We have done some modelling work on what we predict employment levels to be when we move to Level Three. The number of people not working during Level Three could be as high as 4.3m. We have also looked at the predictions for economic contraction, and feel that we have raised our estimate to a R317bn contraction from 2019 nominal GDP.
Eighty20 calculations estimated that as many as 9.9m South Africans were at home, not working, during the hard lockdown, which will move to 4.3m for Level Three.
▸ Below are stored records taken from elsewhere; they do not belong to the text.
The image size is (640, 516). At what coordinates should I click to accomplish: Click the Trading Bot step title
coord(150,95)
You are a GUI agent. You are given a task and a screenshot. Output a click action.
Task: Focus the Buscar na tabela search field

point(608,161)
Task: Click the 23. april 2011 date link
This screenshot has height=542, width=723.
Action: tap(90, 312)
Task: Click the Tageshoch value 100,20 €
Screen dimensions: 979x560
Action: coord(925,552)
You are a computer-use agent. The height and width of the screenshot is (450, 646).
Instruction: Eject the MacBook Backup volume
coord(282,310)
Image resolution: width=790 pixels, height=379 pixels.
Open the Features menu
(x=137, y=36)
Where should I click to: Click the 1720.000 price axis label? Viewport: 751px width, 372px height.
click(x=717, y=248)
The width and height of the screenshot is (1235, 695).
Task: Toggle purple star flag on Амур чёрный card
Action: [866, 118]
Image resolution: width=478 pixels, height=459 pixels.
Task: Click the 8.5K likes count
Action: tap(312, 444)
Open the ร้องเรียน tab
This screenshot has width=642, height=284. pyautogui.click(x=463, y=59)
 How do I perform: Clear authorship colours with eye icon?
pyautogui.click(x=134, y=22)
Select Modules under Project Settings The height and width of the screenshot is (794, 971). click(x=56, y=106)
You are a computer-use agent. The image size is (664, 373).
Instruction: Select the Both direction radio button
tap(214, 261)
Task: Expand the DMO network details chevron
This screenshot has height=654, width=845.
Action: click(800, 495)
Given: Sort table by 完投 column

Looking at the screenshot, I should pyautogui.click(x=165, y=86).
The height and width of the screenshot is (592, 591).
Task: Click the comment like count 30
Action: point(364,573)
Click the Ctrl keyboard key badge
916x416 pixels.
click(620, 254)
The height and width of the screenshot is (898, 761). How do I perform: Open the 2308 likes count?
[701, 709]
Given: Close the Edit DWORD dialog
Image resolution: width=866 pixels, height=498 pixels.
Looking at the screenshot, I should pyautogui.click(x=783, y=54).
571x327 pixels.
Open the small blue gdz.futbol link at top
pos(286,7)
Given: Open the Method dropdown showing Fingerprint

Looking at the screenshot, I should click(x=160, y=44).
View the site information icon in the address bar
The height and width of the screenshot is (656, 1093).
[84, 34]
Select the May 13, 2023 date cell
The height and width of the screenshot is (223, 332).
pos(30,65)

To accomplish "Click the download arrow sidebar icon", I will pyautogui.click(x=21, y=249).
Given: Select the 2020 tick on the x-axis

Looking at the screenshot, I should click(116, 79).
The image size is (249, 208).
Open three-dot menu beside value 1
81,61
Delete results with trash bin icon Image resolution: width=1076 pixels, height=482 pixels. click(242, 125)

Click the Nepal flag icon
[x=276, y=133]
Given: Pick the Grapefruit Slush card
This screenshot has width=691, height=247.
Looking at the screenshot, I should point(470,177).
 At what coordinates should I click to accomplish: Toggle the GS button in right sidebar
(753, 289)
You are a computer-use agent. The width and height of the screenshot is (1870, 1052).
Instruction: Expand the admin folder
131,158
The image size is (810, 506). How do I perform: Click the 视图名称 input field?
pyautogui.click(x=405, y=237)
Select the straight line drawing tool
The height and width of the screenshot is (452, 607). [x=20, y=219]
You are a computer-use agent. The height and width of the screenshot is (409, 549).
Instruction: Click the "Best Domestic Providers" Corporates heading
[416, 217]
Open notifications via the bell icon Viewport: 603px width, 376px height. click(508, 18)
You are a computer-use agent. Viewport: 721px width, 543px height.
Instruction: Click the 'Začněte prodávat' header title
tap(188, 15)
When Level Three starts, we should have 9.5m working on site again.
Using StatsSA Q4 2019 Quarterly Labour Force Survey and Quarterly Employment Statistics, Eighty20 has analysed several hundred job categories and descriptions within each industry for all 16.6m employed individuals.
These employees, who earn R246.1bn in salaries, were broken into four classifications, namely:
- On-site workers: 3.8m during Level 5 and 9.5m during Level 3
- Those likely to be working remotely: 1.7m during Level 5 and 1.7m during Level 3
- Working at reduced capacity: 1.2m during Level 5 and 1.1m during Level 3
- Those not working: 9.9m during Level 5 and 4.3m during Level 3
Eighty20 visualisations have determined that during the Level 5 Lockdown, the employees in the Manufacturing, Retail and Transport sectors were hardest hit, with a less of an impact to the EGW and Agricultural sector which fall within essential services.
The team also analysed 14 forecasts for GDP growth over the next year which range from -3.8% to -14%, giving a consensus of -7.3%. This translates into a GDP contraction of R317bn from the 2019 nominal GDP.